* **Stated goal**: Copy out, without any change, the lines of the data below from the line containing "The image size is (761, 486)." through the line containing "Action: (x=207, y=308)", including both of those lines.

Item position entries
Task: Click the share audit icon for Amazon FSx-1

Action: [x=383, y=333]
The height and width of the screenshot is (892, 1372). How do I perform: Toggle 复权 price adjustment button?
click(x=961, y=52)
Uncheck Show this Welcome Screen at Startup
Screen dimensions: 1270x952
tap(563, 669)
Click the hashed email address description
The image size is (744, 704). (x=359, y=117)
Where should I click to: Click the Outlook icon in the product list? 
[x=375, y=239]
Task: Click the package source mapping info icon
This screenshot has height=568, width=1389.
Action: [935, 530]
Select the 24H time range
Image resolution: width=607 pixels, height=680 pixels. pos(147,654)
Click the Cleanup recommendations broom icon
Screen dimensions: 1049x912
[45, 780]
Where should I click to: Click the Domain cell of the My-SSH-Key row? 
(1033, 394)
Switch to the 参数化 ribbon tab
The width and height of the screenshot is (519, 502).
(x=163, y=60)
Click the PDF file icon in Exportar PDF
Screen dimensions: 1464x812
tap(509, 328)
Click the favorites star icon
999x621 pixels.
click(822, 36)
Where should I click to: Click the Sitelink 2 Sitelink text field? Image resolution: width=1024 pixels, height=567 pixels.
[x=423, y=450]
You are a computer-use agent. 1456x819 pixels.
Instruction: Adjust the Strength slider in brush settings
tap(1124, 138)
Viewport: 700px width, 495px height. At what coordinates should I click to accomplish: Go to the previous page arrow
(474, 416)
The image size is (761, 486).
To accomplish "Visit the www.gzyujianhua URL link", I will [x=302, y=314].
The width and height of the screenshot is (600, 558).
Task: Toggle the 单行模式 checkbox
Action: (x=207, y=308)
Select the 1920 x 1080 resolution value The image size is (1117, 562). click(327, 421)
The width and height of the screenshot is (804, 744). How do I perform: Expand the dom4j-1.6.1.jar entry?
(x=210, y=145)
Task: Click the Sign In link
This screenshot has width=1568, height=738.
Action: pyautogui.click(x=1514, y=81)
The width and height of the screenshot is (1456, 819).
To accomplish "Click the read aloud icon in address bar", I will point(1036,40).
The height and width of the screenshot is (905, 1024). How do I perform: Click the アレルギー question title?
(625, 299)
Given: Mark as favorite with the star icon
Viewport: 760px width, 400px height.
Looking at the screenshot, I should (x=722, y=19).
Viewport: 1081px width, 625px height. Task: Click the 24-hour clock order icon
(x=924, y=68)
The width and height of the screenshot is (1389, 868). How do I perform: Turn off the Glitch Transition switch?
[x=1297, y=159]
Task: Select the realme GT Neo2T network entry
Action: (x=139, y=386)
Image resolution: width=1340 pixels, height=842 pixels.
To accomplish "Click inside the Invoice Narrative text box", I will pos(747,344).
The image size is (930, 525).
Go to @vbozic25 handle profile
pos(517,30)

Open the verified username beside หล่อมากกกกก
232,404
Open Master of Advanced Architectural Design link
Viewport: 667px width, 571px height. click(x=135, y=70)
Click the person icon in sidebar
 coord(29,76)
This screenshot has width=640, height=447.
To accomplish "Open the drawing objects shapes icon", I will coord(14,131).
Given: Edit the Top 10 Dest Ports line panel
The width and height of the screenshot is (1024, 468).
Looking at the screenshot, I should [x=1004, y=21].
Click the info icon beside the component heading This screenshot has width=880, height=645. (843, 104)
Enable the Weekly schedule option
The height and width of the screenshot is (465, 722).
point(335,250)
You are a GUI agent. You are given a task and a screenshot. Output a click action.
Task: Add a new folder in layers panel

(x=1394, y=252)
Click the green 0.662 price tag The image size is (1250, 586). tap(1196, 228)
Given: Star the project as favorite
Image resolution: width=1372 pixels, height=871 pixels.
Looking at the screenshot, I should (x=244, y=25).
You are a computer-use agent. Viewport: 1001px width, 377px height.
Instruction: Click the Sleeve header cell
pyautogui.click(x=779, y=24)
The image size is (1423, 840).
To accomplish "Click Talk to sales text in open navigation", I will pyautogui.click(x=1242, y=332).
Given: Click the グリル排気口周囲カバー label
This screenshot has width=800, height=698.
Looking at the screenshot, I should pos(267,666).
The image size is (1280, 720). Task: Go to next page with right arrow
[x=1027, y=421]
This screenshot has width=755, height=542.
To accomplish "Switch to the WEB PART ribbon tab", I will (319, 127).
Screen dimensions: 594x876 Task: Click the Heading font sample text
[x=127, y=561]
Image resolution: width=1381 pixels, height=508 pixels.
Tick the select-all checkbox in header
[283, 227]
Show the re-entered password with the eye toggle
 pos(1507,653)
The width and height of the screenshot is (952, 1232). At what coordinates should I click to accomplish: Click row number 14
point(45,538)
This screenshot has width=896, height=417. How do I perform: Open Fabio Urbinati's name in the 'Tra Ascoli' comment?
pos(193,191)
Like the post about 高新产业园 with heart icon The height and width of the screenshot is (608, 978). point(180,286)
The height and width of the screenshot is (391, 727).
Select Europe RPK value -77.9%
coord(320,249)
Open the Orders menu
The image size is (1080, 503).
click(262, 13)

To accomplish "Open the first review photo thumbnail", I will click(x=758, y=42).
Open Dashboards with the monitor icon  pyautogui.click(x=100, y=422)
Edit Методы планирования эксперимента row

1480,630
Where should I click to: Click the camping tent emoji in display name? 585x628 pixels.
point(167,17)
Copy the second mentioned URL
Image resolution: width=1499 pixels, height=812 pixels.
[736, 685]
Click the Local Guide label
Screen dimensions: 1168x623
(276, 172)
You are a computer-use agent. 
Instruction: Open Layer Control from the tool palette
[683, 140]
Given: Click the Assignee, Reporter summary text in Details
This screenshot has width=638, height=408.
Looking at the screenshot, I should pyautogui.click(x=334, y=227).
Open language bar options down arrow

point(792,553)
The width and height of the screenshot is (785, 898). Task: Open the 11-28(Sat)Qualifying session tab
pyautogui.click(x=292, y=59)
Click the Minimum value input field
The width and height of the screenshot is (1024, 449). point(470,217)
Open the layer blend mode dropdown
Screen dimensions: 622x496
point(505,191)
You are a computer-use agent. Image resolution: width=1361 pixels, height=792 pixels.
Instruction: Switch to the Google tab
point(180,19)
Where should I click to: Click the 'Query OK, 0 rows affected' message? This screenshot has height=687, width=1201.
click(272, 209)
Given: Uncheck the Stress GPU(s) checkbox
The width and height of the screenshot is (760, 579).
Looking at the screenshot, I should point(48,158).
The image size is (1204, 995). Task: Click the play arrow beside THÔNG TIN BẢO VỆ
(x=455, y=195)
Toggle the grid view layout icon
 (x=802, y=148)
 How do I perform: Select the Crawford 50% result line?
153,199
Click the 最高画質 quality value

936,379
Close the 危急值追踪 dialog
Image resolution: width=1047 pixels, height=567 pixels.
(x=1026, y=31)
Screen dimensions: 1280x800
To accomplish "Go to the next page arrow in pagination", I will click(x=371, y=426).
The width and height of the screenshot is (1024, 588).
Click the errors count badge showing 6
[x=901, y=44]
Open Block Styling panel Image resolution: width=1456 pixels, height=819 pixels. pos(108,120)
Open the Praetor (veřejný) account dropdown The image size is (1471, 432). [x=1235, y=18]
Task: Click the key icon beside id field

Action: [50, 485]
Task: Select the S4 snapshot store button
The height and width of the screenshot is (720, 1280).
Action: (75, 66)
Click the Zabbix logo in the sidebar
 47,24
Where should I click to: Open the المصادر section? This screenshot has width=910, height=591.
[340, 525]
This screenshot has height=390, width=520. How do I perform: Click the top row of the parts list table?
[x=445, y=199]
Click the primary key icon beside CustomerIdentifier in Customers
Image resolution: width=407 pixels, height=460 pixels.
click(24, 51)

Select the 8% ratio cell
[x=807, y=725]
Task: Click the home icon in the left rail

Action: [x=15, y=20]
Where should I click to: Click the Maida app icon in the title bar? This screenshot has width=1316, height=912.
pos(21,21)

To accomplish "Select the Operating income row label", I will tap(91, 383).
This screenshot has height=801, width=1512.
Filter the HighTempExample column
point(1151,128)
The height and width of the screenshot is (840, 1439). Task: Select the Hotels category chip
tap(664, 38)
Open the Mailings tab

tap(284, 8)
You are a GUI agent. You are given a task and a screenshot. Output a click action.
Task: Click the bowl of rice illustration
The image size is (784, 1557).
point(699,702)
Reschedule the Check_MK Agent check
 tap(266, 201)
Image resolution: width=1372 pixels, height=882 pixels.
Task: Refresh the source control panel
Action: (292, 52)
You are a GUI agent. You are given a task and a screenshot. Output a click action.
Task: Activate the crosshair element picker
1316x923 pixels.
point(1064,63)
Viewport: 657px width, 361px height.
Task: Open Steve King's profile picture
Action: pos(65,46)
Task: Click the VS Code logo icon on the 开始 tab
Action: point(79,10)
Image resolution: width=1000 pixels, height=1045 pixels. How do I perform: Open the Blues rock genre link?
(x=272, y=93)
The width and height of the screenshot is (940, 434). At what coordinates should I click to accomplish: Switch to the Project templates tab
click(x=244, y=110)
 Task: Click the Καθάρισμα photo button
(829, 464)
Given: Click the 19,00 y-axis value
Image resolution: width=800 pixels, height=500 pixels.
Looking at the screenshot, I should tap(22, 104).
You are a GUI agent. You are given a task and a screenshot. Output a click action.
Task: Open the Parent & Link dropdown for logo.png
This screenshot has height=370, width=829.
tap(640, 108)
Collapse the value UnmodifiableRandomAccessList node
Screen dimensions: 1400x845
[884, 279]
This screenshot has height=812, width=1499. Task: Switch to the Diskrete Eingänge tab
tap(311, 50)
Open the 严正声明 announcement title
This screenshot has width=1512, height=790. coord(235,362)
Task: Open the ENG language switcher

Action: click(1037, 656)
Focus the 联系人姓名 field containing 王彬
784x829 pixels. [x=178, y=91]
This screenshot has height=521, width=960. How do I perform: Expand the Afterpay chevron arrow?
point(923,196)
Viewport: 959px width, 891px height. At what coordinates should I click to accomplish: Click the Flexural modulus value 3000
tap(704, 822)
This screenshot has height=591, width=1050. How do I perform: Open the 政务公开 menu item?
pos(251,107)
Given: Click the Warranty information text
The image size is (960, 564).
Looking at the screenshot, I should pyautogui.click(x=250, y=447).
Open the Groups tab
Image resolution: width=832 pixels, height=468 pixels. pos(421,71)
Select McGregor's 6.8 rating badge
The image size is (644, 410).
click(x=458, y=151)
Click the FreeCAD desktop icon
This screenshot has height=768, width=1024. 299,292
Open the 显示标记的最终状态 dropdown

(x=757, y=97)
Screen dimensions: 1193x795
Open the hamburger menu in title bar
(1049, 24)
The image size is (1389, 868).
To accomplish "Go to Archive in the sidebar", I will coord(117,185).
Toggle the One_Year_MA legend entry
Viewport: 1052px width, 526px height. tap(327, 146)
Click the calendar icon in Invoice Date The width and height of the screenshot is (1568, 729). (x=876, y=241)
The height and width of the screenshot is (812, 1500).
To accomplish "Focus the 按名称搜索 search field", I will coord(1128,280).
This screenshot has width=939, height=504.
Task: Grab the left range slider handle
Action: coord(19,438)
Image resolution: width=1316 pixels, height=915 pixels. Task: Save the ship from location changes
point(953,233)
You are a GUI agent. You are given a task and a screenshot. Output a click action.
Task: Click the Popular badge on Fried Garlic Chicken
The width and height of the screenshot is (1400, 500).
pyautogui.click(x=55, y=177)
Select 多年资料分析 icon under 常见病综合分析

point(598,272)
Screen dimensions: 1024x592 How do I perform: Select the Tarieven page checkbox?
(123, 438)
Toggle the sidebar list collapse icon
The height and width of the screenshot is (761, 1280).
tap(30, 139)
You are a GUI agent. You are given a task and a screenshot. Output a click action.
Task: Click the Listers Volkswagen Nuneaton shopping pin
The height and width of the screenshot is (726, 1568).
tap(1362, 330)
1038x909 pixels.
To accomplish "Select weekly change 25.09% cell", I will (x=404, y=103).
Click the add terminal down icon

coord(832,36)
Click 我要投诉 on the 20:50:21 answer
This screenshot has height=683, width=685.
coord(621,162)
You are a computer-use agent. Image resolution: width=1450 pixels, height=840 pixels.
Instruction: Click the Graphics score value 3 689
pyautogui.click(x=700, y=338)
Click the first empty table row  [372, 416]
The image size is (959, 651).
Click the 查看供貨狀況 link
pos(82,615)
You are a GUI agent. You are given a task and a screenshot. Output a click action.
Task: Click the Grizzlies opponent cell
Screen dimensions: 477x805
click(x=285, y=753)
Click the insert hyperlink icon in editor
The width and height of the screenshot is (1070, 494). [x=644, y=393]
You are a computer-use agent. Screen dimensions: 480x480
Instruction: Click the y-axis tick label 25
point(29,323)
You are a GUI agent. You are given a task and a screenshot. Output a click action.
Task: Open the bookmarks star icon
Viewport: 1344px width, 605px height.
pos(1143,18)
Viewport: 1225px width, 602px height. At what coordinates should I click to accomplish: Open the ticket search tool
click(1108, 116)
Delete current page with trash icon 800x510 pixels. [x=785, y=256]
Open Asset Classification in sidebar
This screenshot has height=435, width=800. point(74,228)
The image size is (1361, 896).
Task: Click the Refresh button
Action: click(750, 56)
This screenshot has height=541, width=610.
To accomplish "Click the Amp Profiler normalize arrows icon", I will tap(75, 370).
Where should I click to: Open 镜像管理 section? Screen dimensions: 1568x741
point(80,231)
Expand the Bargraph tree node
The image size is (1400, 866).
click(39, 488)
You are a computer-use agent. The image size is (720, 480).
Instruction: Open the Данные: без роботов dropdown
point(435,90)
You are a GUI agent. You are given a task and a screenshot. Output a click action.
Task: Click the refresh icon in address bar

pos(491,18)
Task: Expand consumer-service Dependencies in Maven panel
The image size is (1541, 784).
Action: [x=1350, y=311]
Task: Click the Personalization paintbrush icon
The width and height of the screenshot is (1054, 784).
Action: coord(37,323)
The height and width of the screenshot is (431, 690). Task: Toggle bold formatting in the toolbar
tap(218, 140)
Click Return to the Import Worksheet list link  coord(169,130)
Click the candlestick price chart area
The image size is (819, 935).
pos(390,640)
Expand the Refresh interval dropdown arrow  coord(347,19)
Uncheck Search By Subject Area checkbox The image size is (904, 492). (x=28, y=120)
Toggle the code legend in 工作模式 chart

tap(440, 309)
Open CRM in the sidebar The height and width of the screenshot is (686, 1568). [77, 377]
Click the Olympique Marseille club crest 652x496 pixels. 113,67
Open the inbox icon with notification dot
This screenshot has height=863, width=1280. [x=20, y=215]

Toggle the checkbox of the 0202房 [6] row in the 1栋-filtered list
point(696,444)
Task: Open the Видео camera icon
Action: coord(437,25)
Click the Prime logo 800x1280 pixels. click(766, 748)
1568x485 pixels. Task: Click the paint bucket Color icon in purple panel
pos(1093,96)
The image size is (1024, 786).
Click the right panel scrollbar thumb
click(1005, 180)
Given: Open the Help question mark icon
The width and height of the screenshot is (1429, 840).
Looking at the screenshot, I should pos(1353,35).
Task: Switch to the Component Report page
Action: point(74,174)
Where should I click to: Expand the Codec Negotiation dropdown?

* **Exercise output**:
The image size is (761, 486).
To accomplish "Visit the www.gzyujianhua URL link", I will [x=302, y=314].
The width and height of the screenshot is (600, 558).
Task: Toggle the 单行模式 checkbox
Action: (x=207, y=308)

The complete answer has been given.